Saved entries
________
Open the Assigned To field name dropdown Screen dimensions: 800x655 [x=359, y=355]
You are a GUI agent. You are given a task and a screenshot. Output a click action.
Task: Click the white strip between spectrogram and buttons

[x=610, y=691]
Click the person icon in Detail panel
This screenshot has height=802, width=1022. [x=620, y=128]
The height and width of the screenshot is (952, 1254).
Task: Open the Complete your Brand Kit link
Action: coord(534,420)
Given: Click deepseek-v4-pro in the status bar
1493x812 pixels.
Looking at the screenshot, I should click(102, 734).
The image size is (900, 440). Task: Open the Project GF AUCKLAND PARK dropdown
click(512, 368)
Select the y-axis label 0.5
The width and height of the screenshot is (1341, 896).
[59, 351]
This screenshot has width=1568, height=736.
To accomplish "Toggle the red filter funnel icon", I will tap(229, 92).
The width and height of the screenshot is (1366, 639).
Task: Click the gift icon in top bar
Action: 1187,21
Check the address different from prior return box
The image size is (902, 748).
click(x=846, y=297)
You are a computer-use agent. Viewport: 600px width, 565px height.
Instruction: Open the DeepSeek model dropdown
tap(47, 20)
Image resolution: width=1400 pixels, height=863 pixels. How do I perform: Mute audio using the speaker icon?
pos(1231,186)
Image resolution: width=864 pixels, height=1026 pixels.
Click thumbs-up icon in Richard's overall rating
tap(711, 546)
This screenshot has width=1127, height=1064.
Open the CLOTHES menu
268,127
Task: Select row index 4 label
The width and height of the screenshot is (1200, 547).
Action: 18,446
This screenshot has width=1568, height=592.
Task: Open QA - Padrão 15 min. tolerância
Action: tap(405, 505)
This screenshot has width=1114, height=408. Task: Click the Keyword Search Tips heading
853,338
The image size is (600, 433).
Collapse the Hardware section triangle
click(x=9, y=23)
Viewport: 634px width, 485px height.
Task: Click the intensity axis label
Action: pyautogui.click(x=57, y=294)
________
▶ [Your goal] From the records above, copy every line that includes the word "agent".

▶ [Task output]
You are a GUI agent. You are given a task and a screenshot. Output a click action.
You are a computer-use agent. Viewport: 600px width, 565px height.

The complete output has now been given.